Within the lines below, find those that hold the string "green" and copy each one.
** EXCERPTED RECORDS follows **
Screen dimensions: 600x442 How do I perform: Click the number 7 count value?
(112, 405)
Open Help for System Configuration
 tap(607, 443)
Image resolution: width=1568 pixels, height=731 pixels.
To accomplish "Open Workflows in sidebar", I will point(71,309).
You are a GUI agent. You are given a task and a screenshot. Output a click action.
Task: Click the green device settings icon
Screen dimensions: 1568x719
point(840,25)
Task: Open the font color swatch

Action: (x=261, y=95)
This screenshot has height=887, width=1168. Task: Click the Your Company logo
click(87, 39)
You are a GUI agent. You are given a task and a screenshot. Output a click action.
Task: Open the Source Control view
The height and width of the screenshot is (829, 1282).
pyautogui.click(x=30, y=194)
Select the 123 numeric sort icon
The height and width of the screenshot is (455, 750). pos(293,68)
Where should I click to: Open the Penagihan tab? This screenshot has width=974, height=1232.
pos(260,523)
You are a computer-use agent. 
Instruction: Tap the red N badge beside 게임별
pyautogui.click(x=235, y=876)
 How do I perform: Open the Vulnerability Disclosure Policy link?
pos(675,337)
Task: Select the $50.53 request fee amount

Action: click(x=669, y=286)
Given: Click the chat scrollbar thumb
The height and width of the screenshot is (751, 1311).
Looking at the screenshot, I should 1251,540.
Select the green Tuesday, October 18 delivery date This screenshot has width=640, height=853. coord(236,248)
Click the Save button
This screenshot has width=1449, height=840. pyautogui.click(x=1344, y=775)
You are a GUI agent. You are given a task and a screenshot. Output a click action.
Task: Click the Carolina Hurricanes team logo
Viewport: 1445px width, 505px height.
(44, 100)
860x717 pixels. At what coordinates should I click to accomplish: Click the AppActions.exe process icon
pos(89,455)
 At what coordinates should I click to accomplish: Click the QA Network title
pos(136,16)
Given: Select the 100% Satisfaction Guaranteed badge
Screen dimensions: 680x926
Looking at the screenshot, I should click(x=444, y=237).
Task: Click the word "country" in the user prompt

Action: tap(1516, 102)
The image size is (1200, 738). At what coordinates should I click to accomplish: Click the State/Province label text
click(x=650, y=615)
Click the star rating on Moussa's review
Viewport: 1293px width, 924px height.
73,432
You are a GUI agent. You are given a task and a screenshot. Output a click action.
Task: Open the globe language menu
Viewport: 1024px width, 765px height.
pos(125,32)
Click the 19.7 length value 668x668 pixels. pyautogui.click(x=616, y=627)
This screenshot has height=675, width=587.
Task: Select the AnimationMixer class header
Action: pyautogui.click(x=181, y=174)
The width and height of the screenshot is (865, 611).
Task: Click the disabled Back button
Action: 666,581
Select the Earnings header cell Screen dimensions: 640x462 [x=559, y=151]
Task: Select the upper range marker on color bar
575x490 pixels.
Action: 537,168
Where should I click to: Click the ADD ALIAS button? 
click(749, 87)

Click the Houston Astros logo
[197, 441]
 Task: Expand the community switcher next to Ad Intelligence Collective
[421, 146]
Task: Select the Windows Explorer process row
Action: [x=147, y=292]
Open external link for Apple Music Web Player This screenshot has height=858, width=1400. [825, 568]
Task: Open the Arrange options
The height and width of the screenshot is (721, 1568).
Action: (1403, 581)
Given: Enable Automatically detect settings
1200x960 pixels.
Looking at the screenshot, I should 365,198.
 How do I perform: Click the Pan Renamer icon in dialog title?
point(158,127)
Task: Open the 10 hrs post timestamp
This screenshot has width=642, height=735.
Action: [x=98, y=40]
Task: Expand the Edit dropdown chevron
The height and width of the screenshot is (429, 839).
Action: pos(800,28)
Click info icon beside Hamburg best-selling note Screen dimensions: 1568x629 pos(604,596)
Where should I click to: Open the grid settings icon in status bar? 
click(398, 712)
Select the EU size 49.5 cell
** End of EXCERPTED RECORDS **
EXERCISE ANSWER —
Task: Click the green device settings icon
Select the green Tuesday, October 18 delivery date This screenshot has width=640, height=853. coord(236,248)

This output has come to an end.